= What the exercise asks =
Could you copy exactly the lines from the one containing "Screen dimensions: 800x525" through the last line of the records below, leaving out any pictures?

----- Supplied material

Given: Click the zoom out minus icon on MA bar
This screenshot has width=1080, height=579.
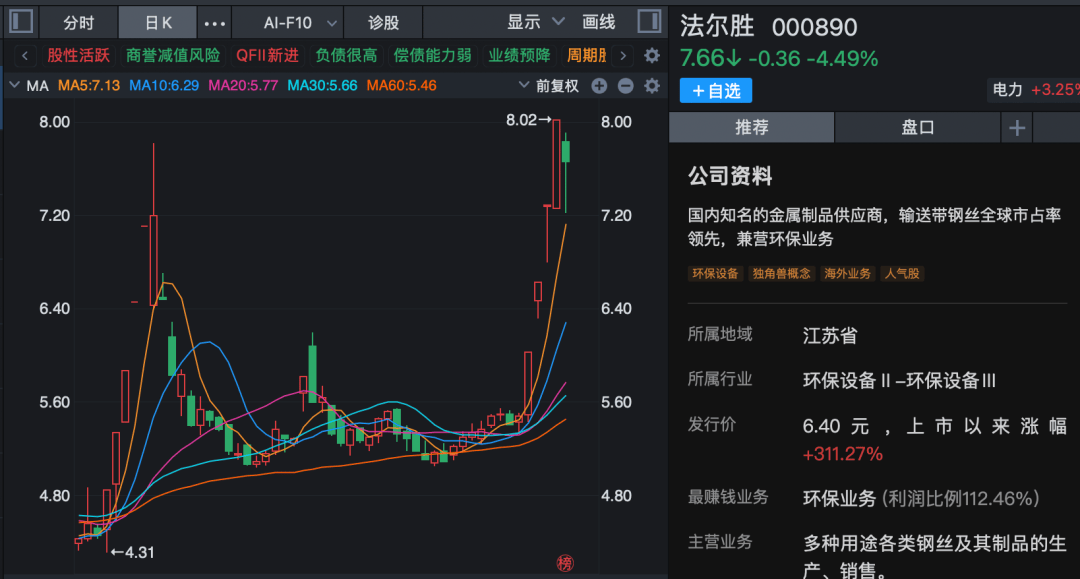Looking at the screenshot, I should (625, 86).
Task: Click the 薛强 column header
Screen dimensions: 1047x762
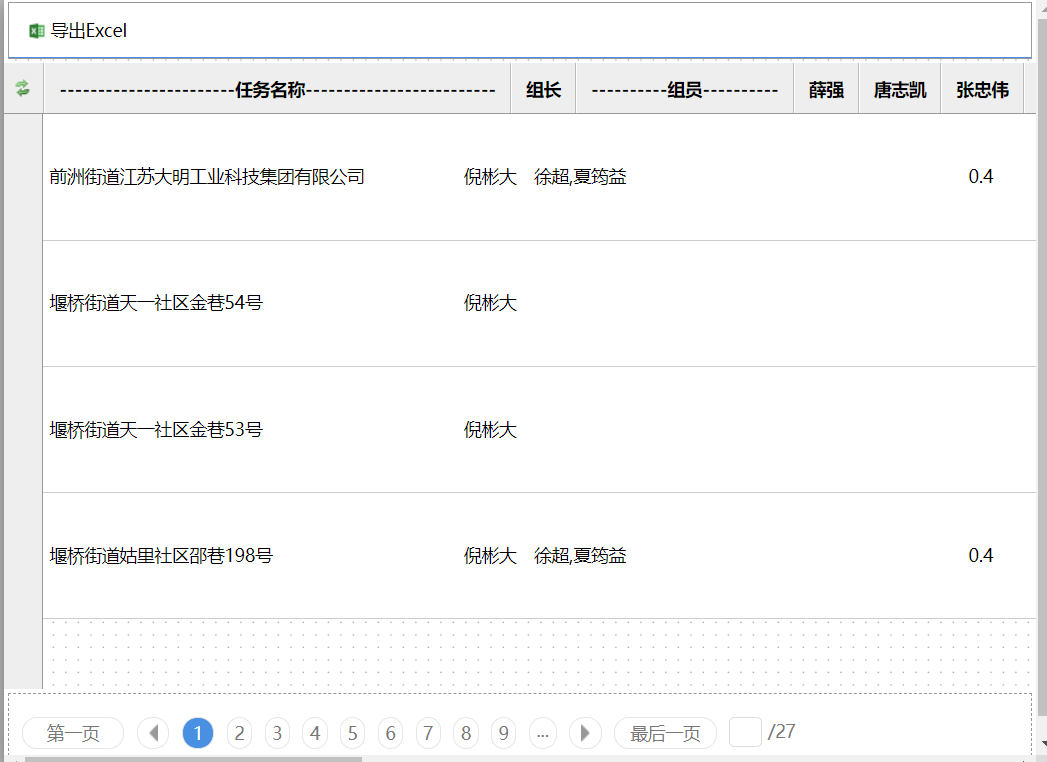Action: [826, 90]
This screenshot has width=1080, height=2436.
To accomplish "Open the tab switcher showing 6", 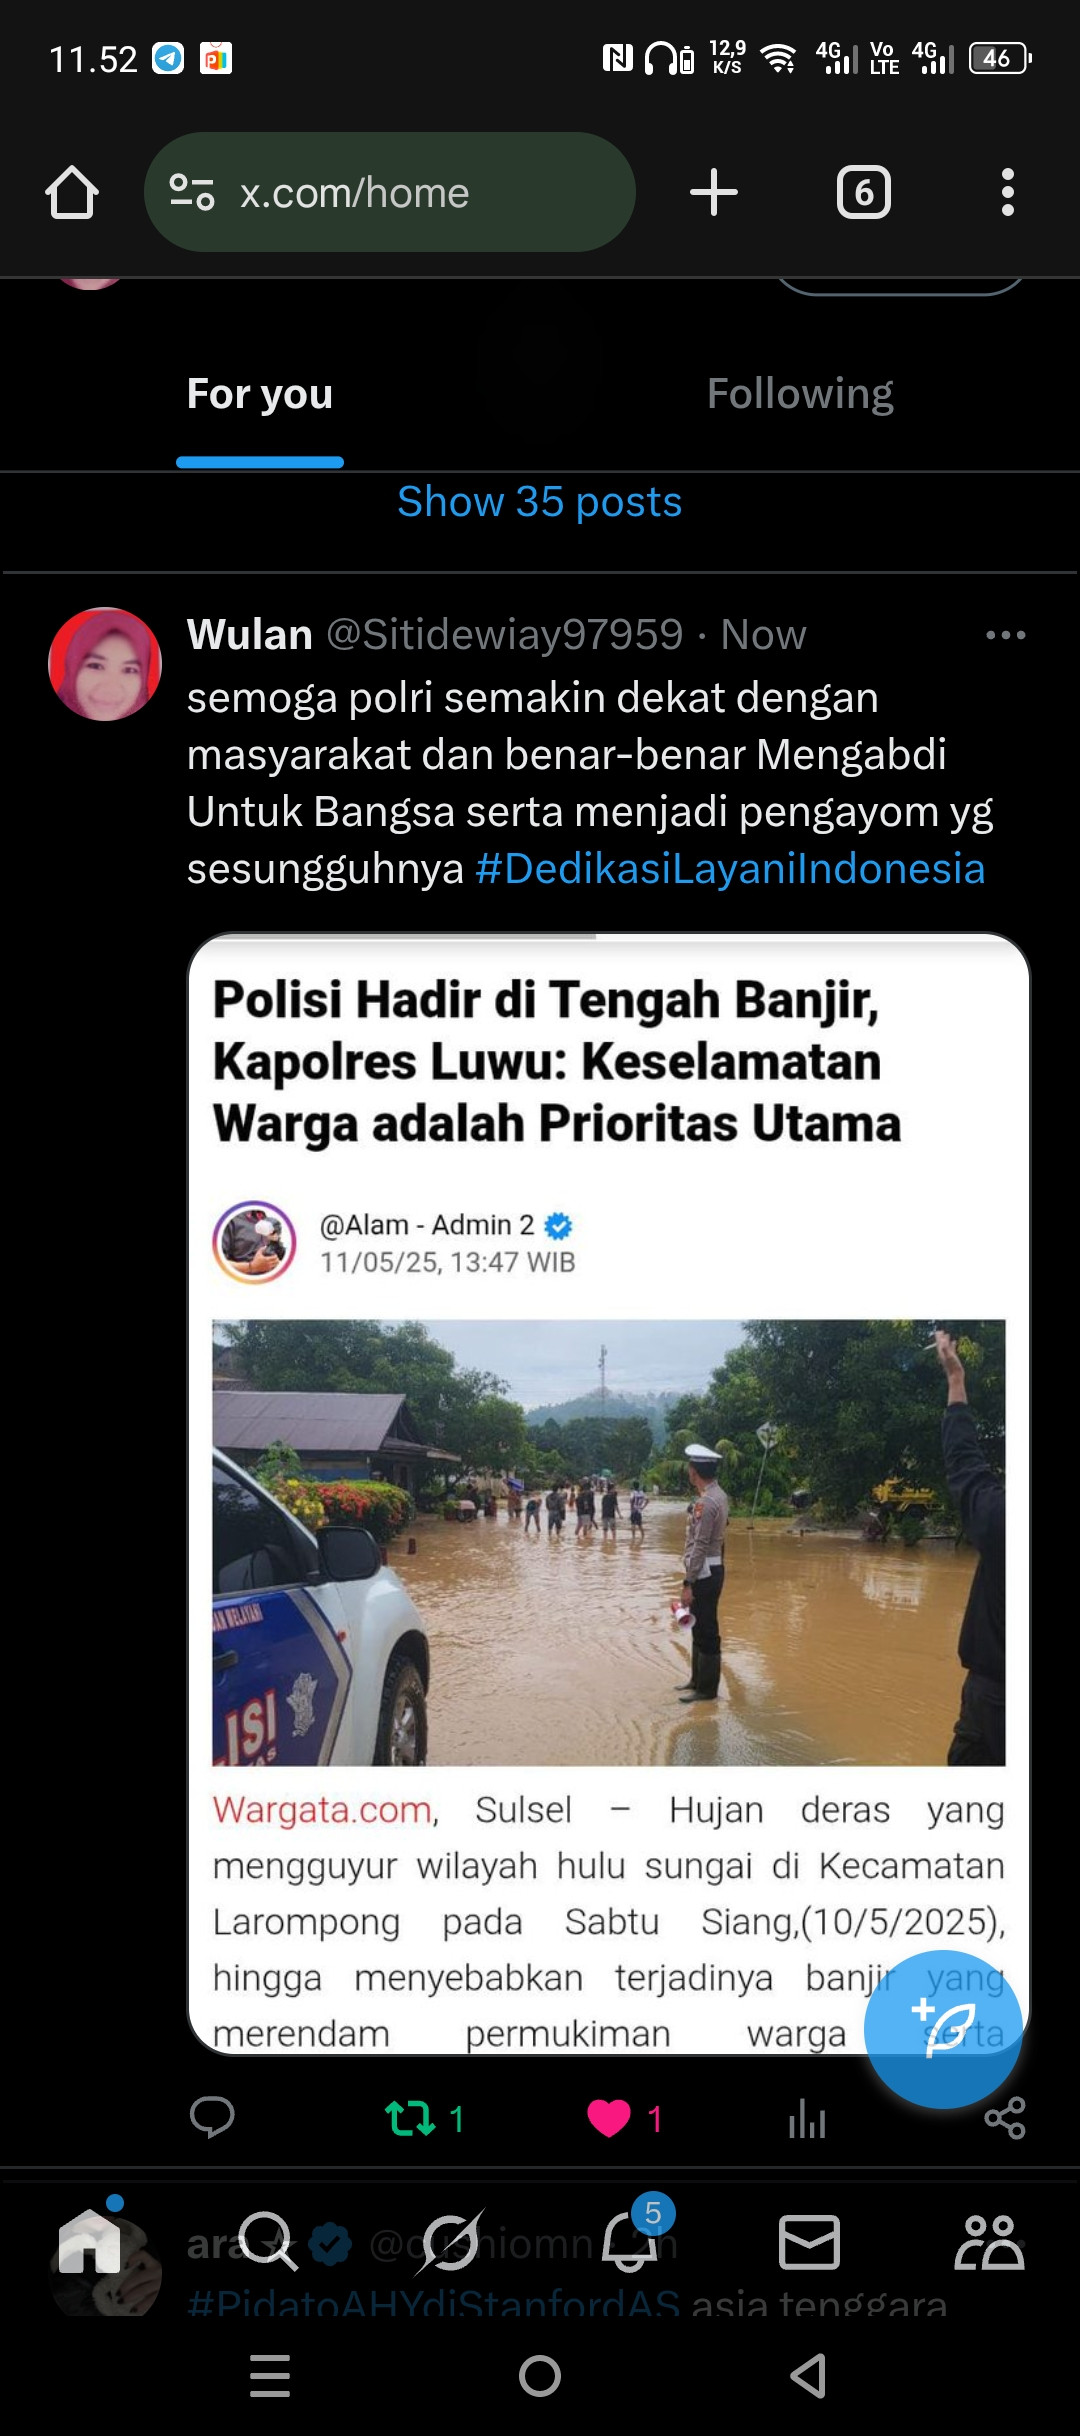I will coord(864,192).

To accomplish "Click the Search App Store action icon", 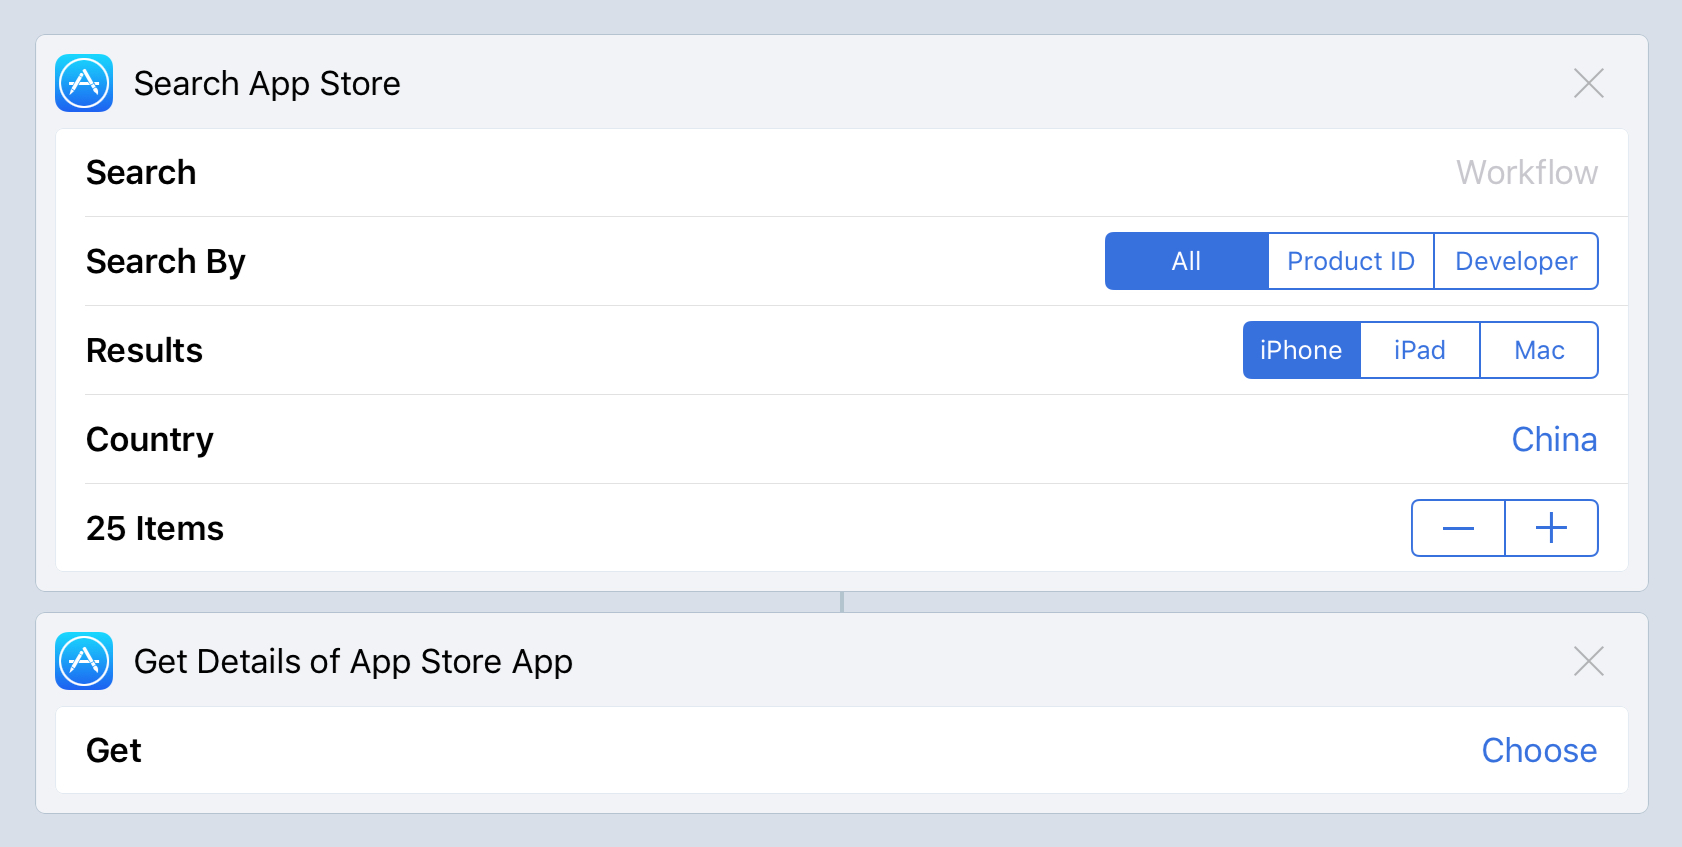I will click(x=84, y=83).
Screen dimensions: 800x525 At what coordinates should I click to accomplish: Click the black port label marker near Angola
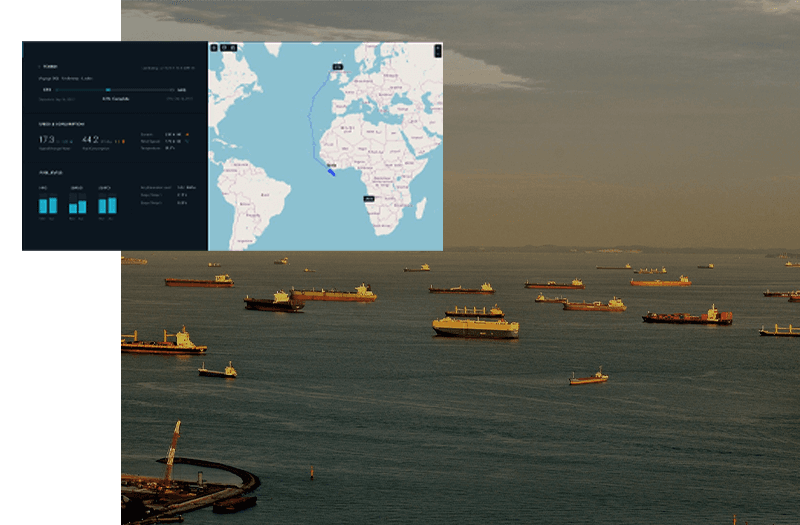(368, 199)

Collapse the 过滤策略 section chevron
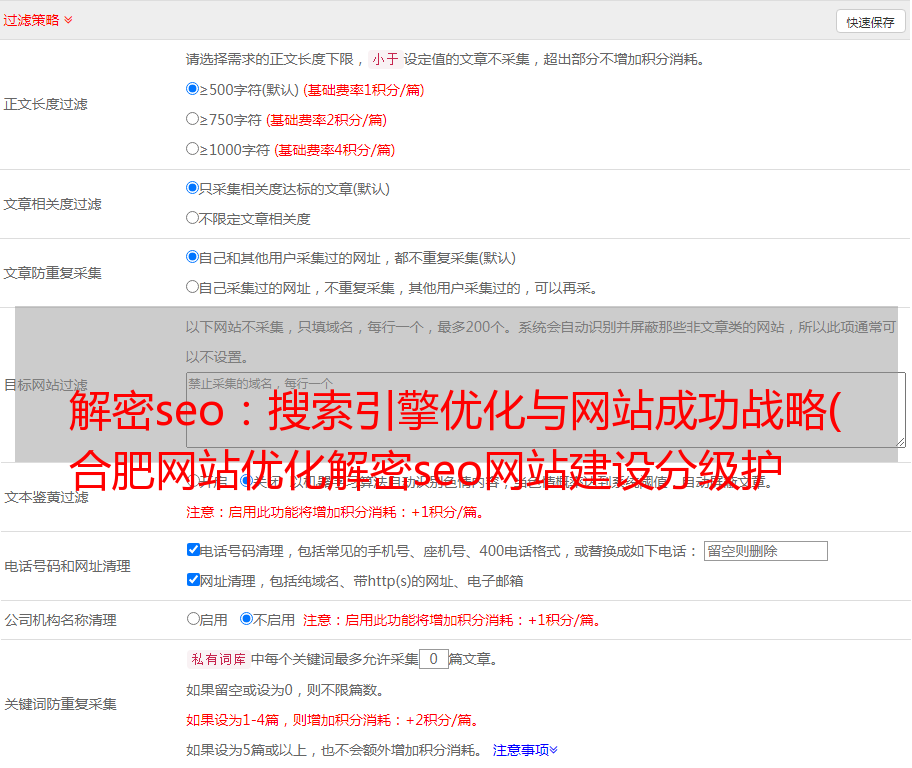tap(68, 20)
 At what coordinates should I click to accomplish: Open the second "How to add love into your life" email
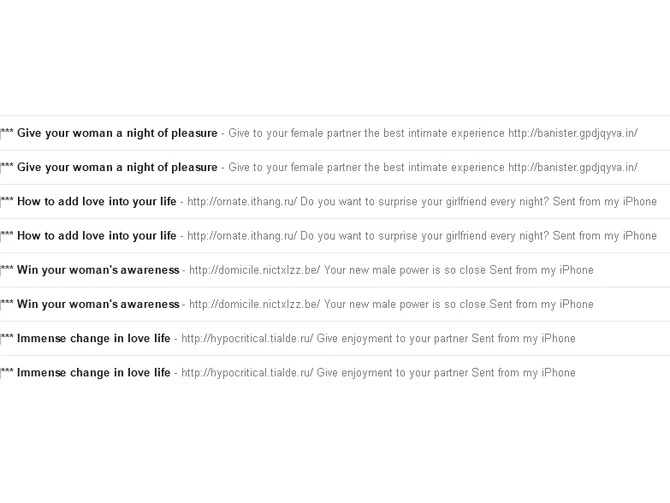point(97,236)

----------

= Finished task =
Screen dimensions: 800x525 At what coordinates should I click to accomplish: Click the black port label marker near Angola
(368, 199)

Collapse the 过滤策略 section chevron
tap(68, 20)
 At what coordinates should I click to accomplish: Open the second "How to add love into your life" email
point(97,236)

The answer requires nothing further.